▶ [Aim of the exercise]: Would you please copy each line of the listing that mentions "agent"?

-*-*-

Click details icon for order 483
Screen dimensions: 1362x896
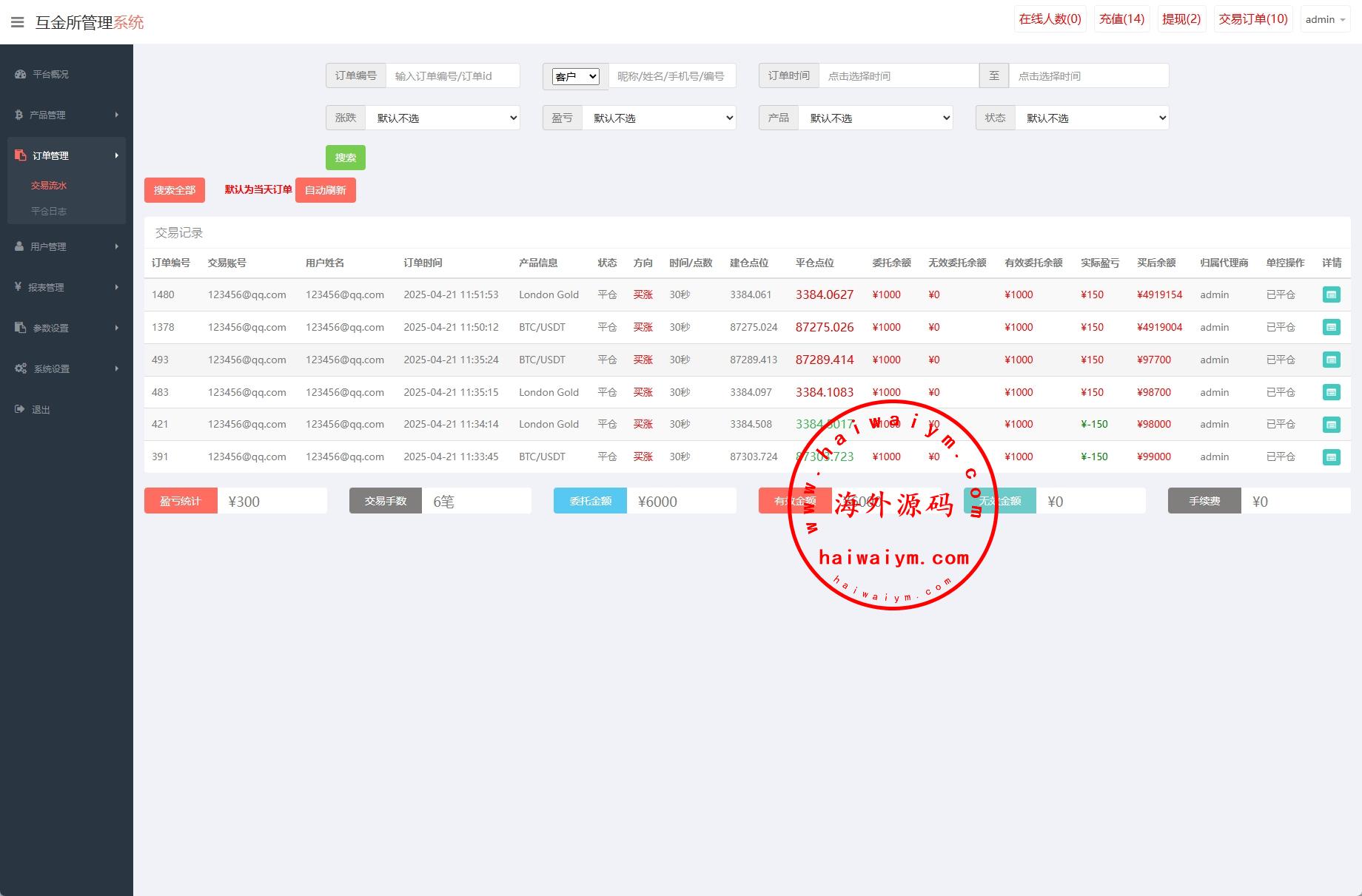1331,392
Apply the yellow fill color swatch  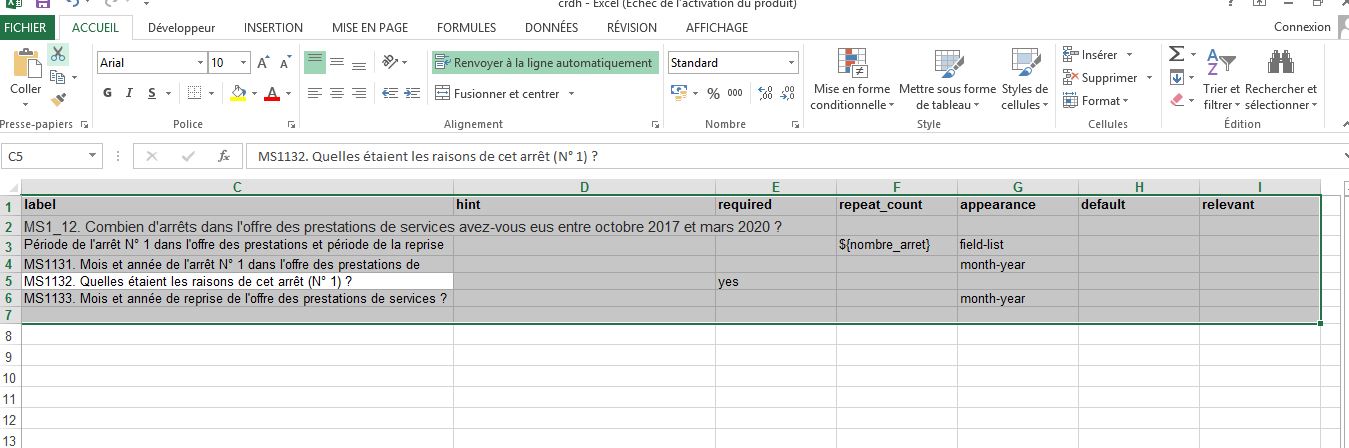238,93
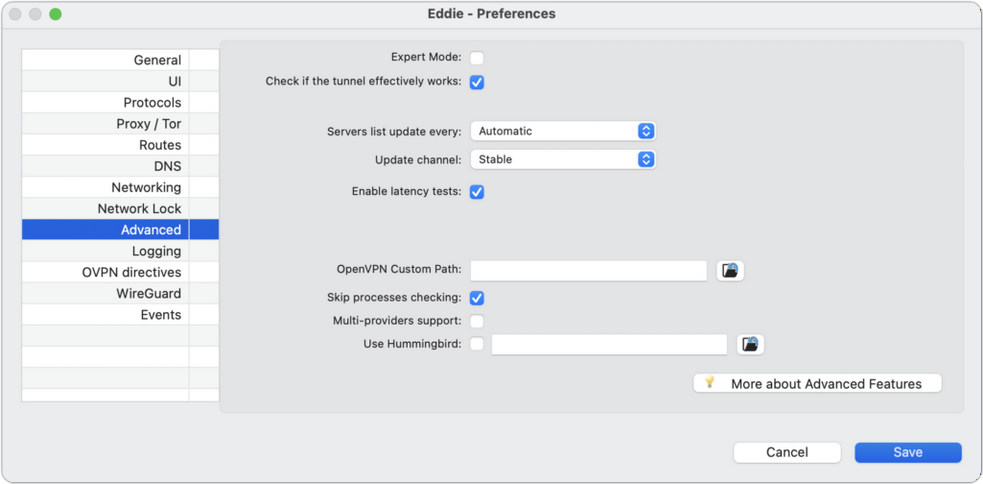Click the OpenVPN Custom Path browse icon
Viewport: 983px width, 484px height.
click(x=731, y=270)
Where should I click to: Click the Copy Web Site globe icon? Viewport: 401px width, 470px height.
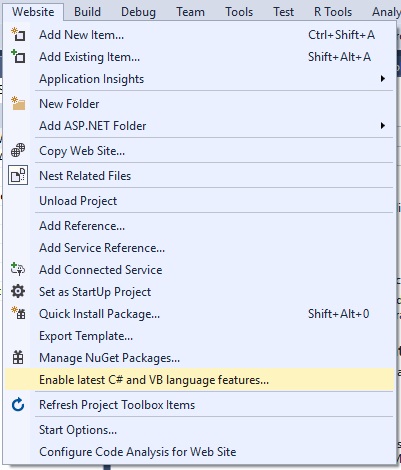click(18, 150)

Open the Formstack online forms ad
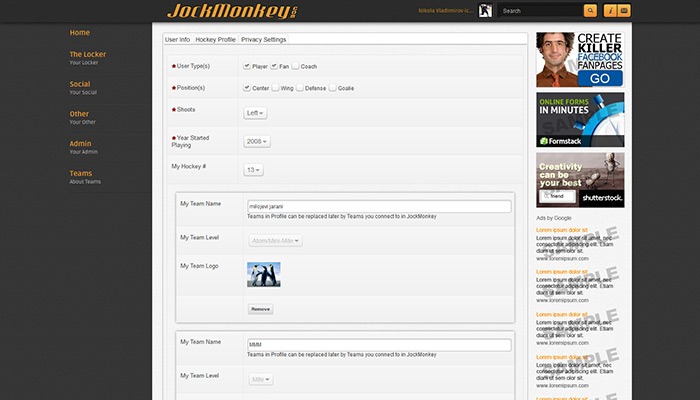580,120
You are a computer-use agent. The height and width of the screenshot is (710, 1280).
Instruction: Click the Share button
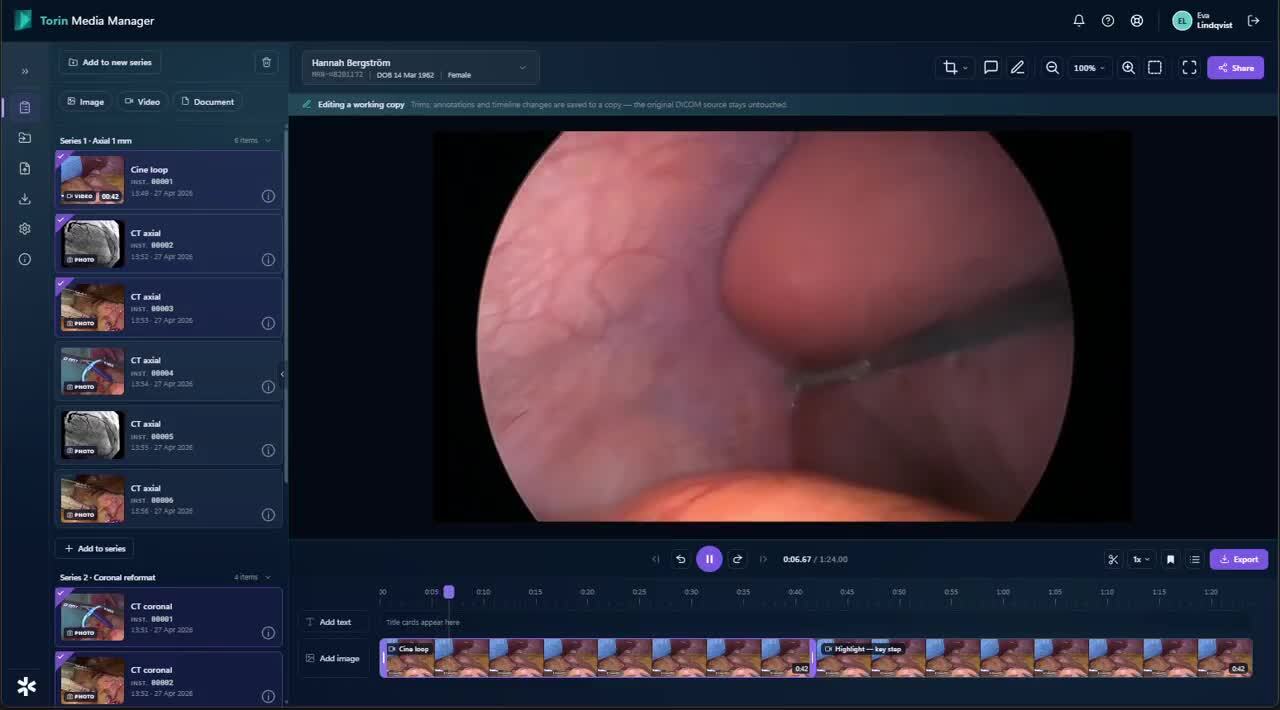click(1235, 68)
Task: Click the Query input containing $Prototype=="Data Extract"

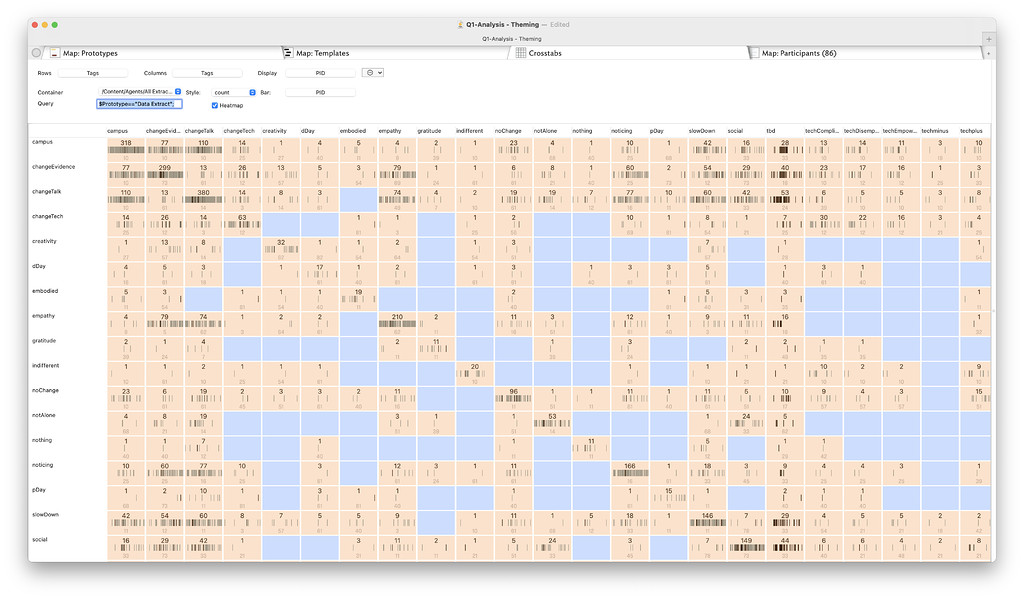Action: pyautogui.click(x=140, y=103)
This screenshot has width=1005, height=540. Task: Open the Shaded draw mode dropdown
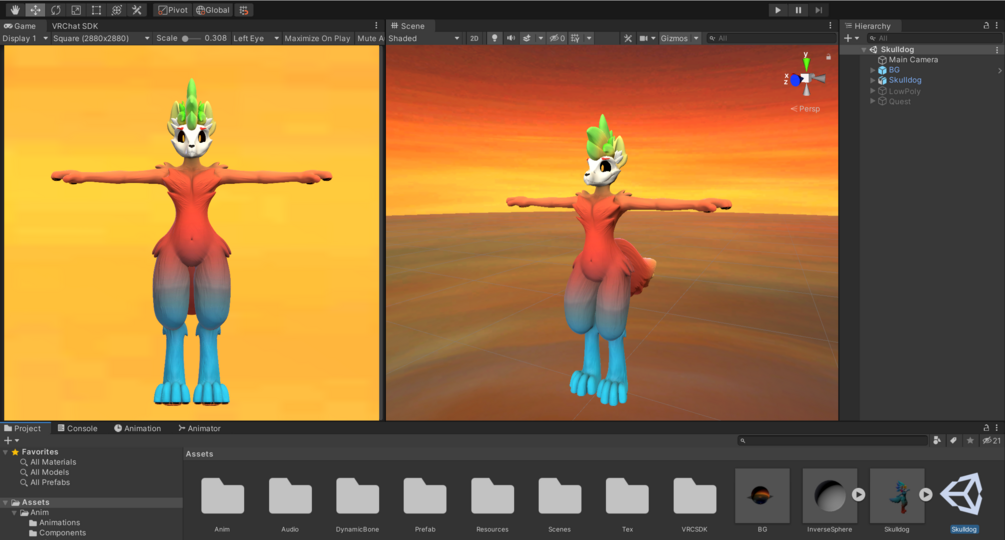pyautogui.click(x=424, y=38)
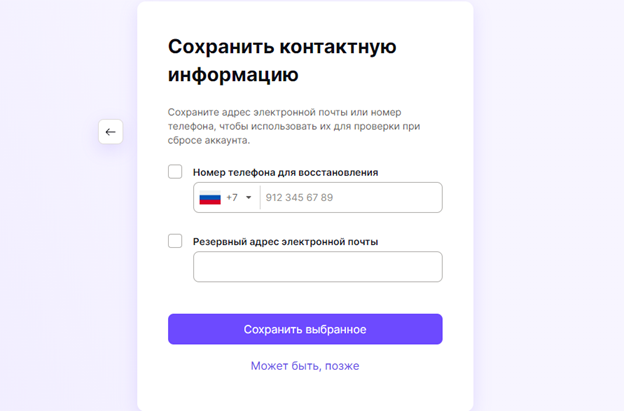The height and width of the screenshot is (411, 624).
Task: Click the word "информацию" in the heading
Action: (x=233, y=75)
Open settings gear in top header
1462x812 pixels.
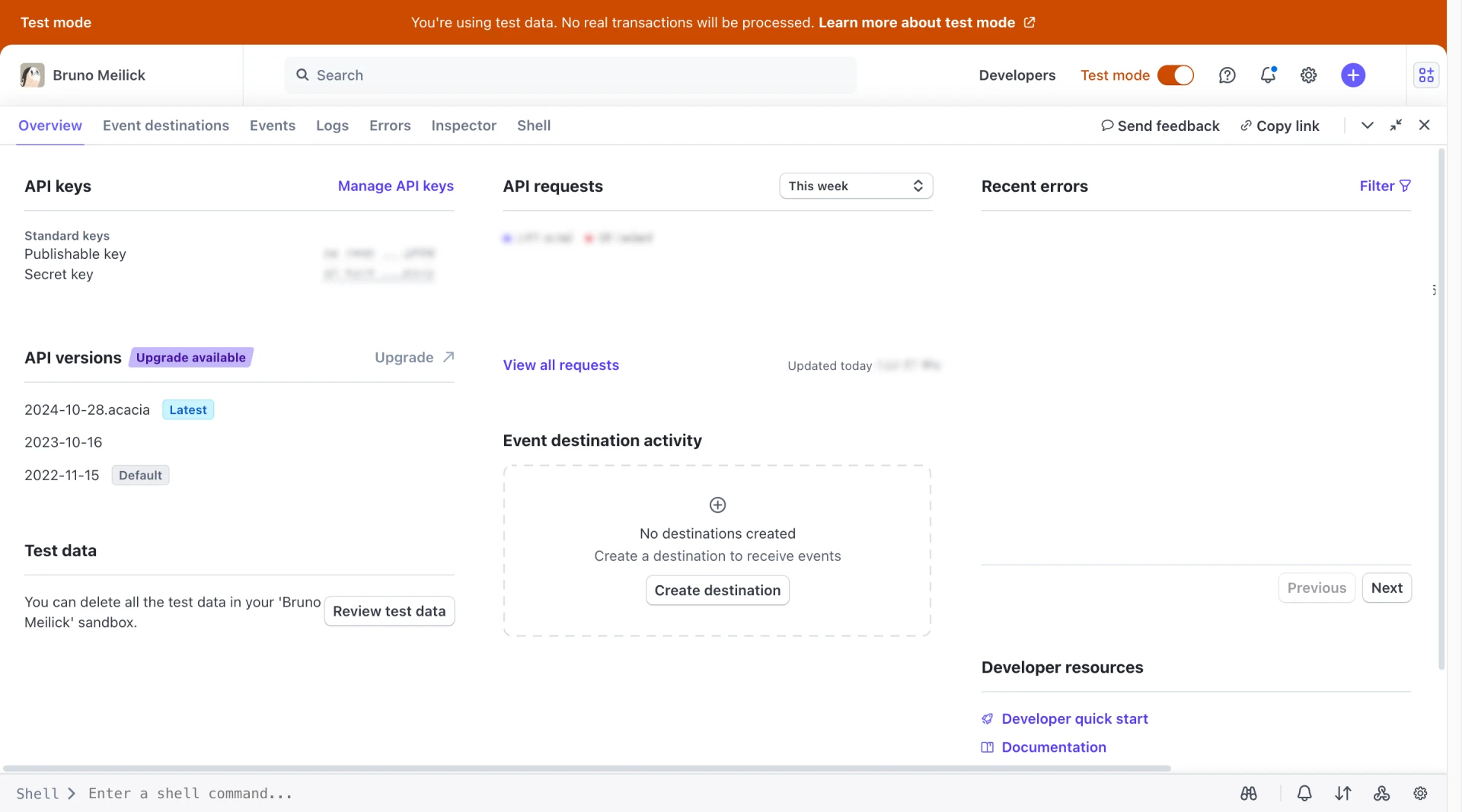point(1308,75)
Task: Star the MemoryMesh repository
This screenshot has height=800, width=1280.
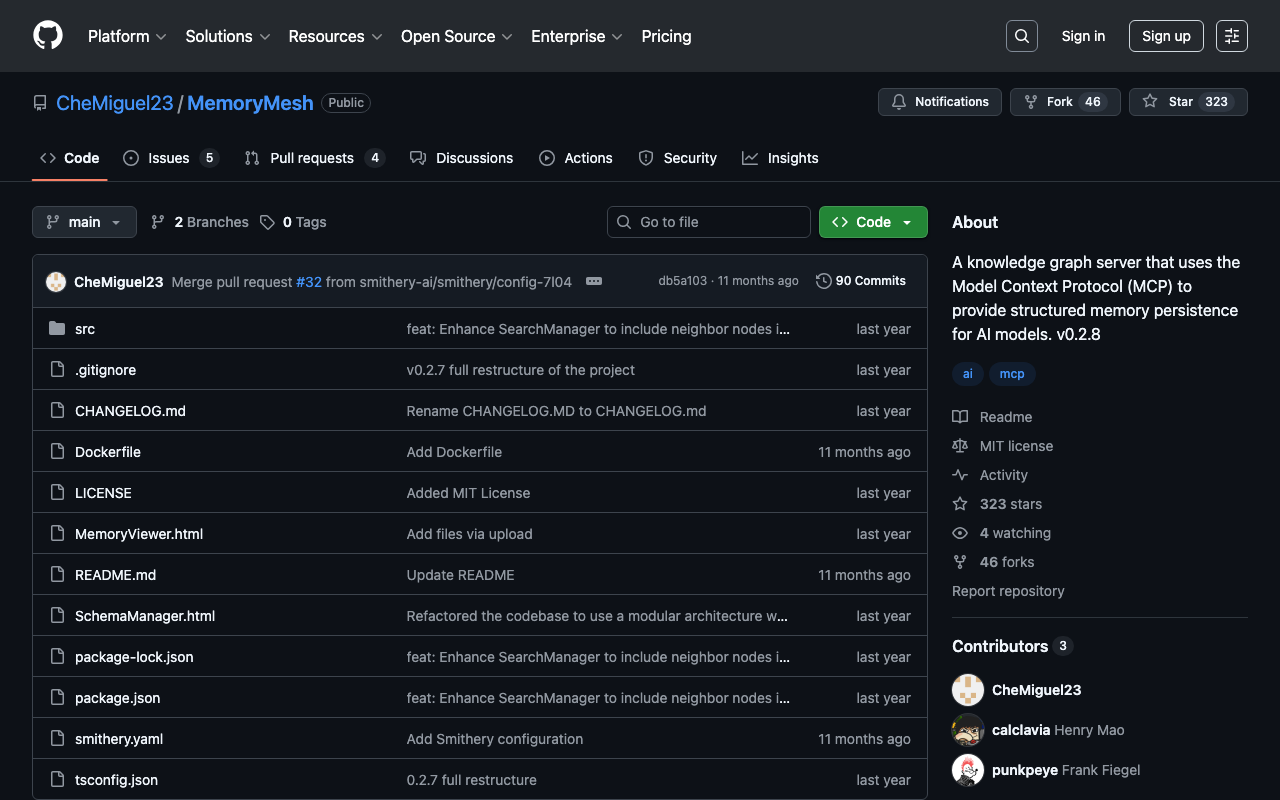Action: tap(1187, 102)
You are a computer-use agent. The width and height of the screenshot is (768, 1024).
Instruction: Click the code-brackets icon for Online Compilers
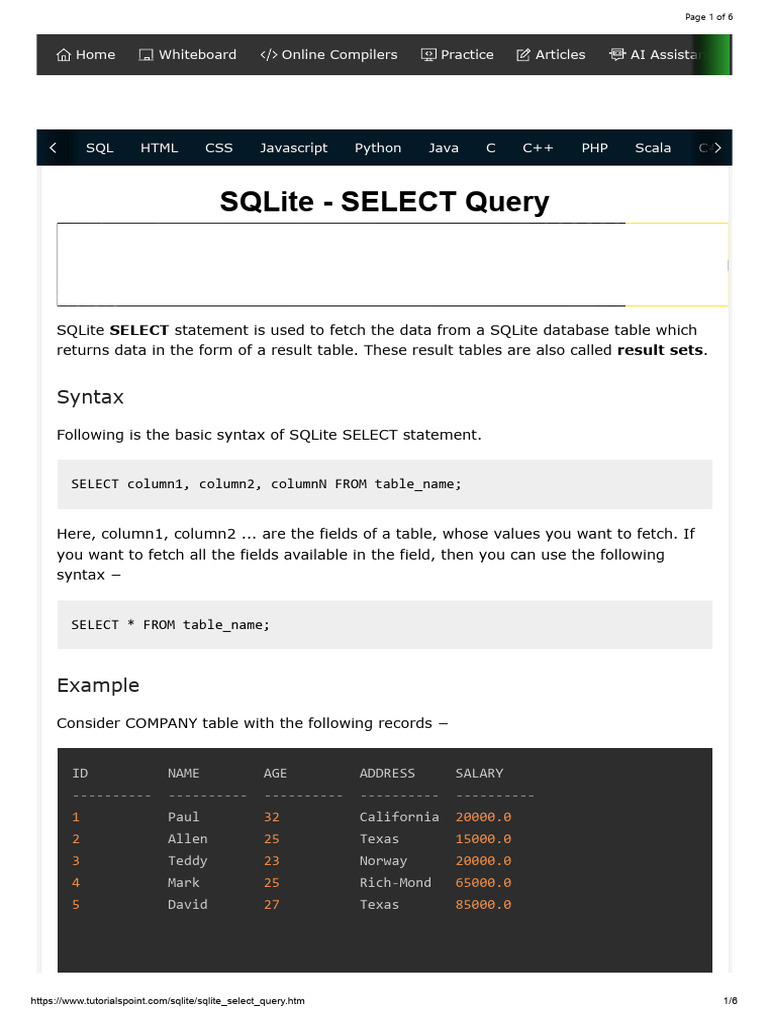pyautogui.click(x=268, y=55)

-*-*-

▶ [Task result]:
You are a computer-use agent. The height and width of the screenshot is (710, 1280).
You are a computer-use agent. The width and height of the screenshot is (768, 1024).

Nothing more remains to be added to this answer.